──────── EXERCISE MATERIAL ────────

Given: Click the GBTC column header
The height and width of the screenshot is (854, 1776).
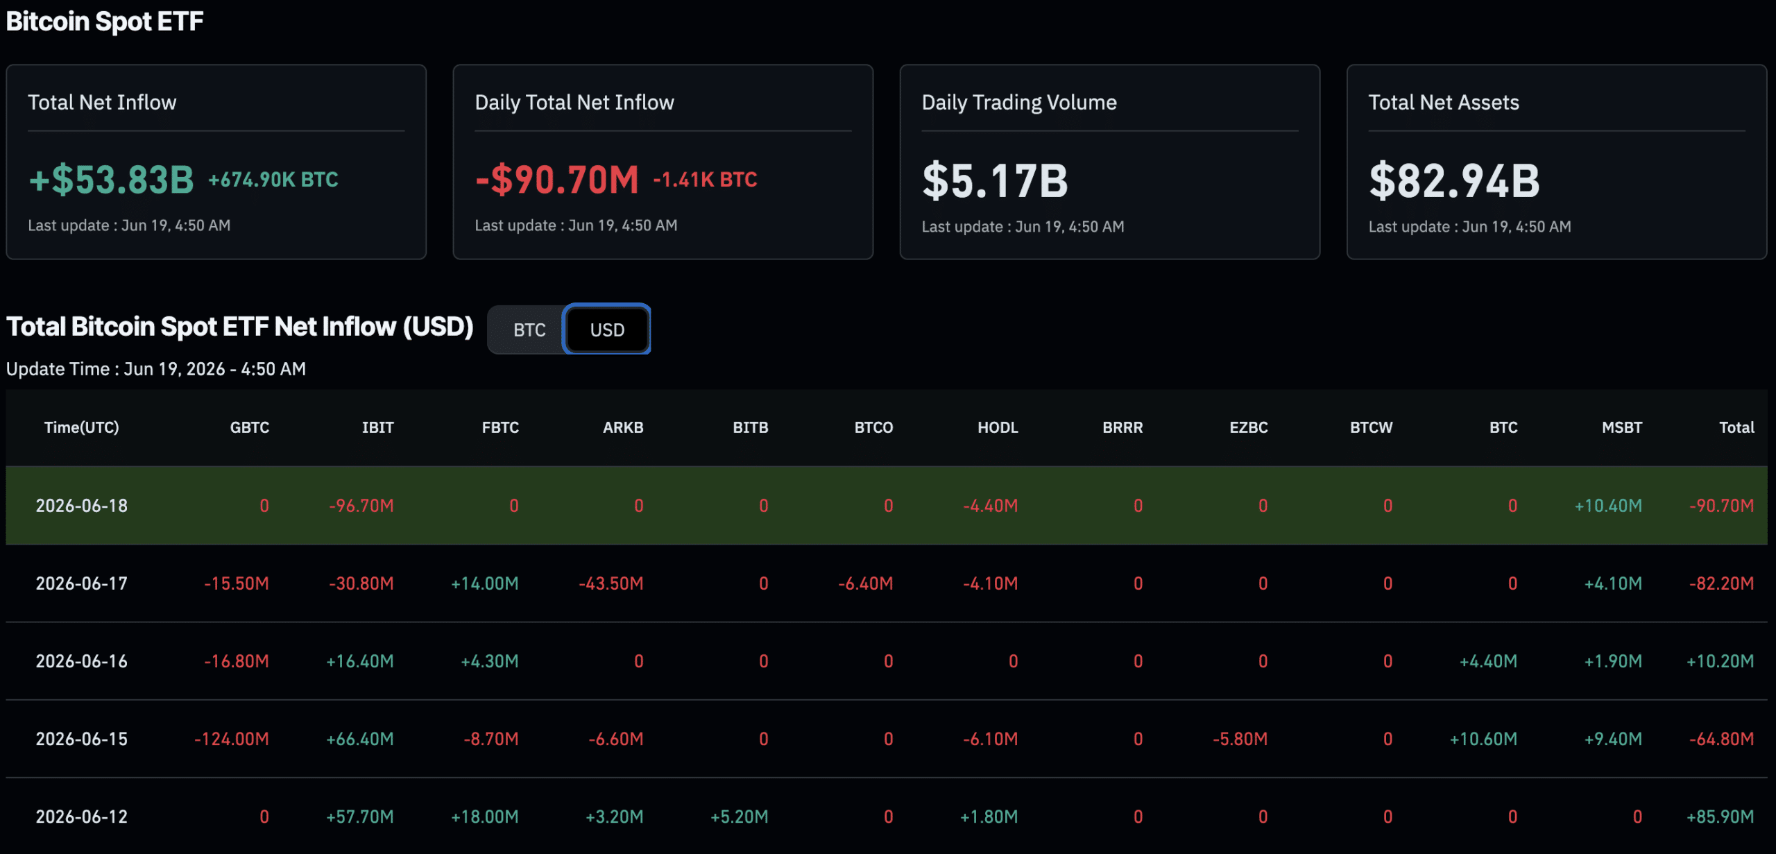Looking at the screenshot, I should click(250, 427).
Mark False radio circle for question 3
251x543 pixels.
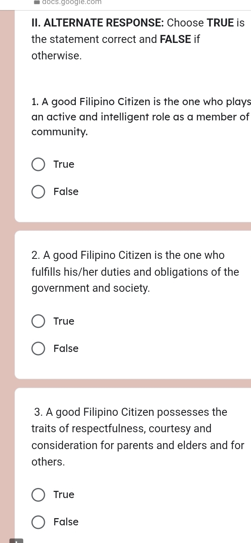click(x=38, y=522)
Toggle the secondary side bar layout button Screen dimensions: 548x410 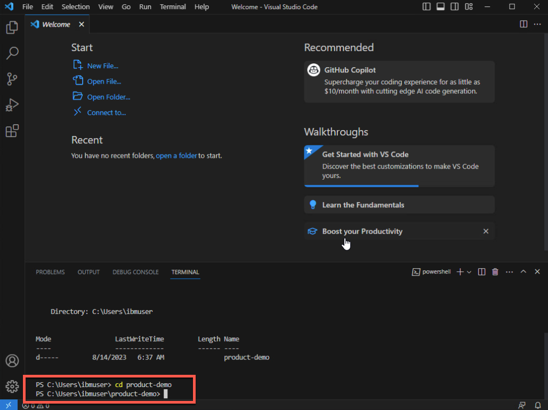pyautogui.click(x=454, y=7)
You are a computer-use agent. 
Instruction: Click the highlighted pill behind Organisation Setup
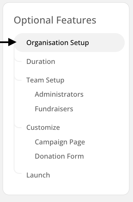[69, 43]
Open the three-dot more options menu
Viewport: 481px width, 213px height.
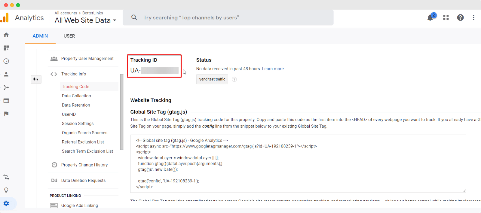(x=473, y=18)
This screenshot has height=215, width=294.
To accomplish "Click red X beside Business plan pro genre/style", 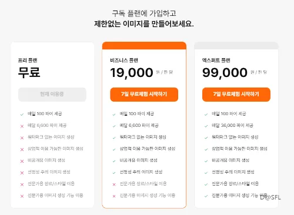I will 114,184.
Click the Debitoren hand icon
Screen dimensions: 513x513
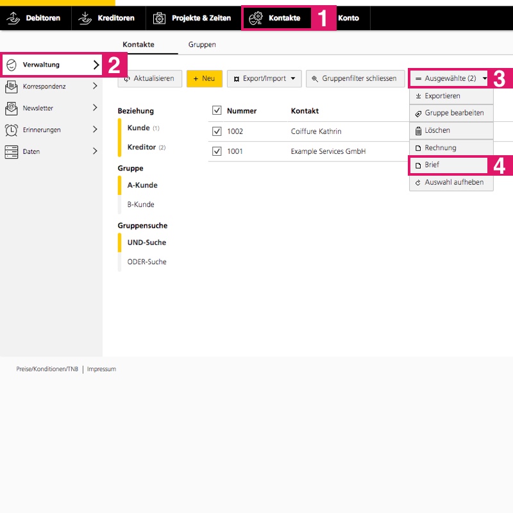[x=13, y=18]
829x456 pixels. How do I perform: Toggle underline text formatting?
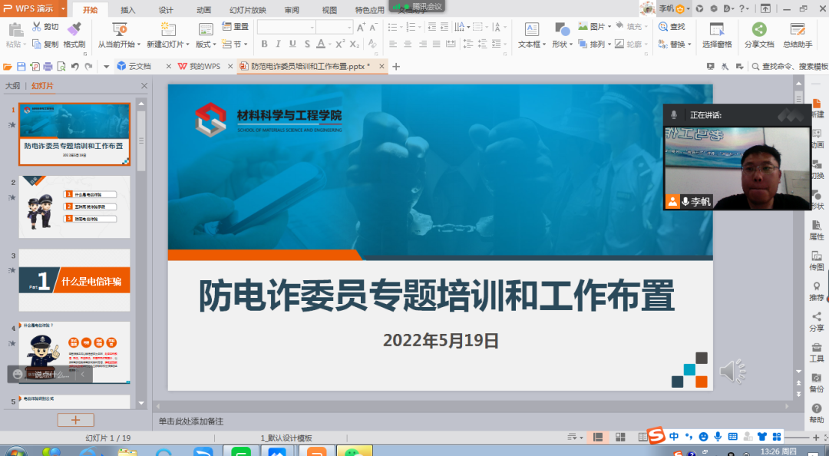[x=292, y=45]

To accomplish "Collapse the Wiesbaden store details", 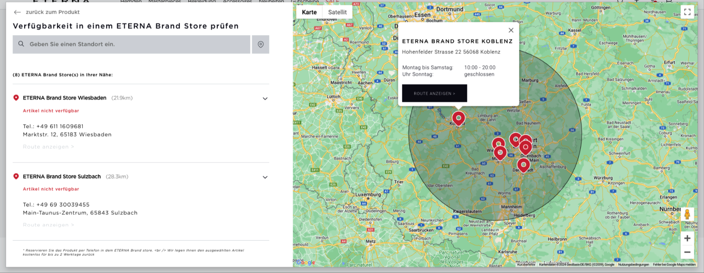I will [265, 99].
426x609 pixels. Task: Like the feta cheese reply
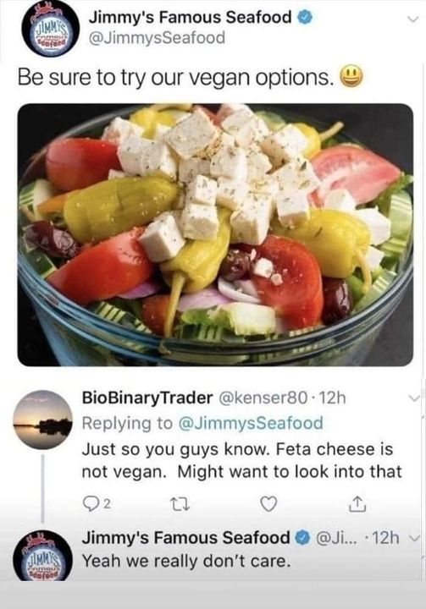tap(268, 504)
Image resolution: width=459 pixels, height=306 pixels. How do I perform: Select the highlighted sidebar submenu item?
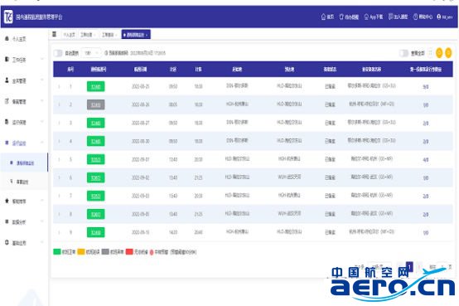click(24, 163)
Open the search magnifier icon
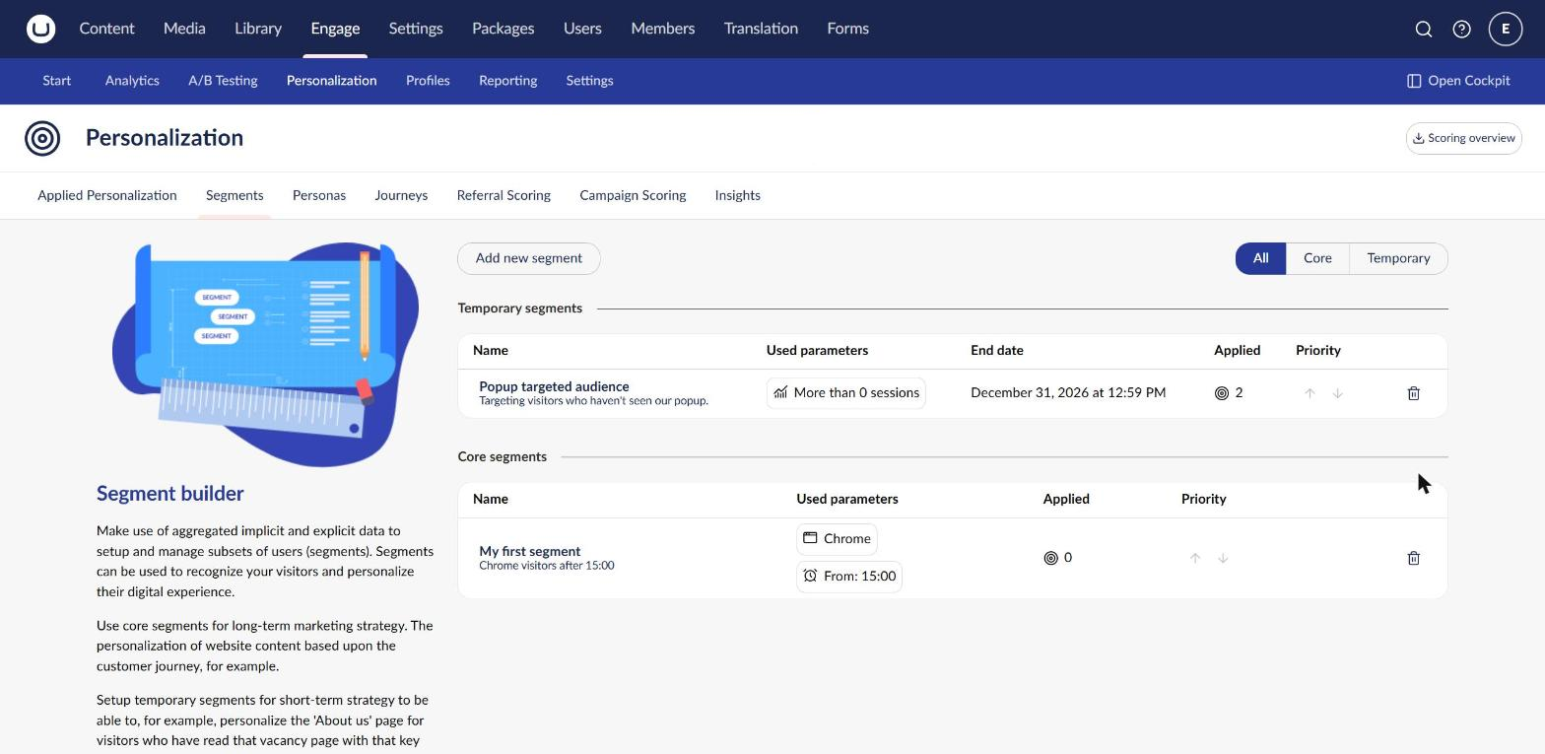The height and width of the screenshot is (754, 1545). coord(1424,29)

────────

* **EXERCISE**
The copy should hold exactly the lines from the one containing "Image resolution: width=459" through the final line of the records above, both ends included, and no picture.

* **EXERCISE ANSWER**
Image resolution: width=459 pixels, height=306 pixels. How do I perform: Select the highlighted sidebar submenu item?
click(24, 163)
Open the search magnifier icon
The height and width of the screenshot is (754, 1545). coord(1424,29)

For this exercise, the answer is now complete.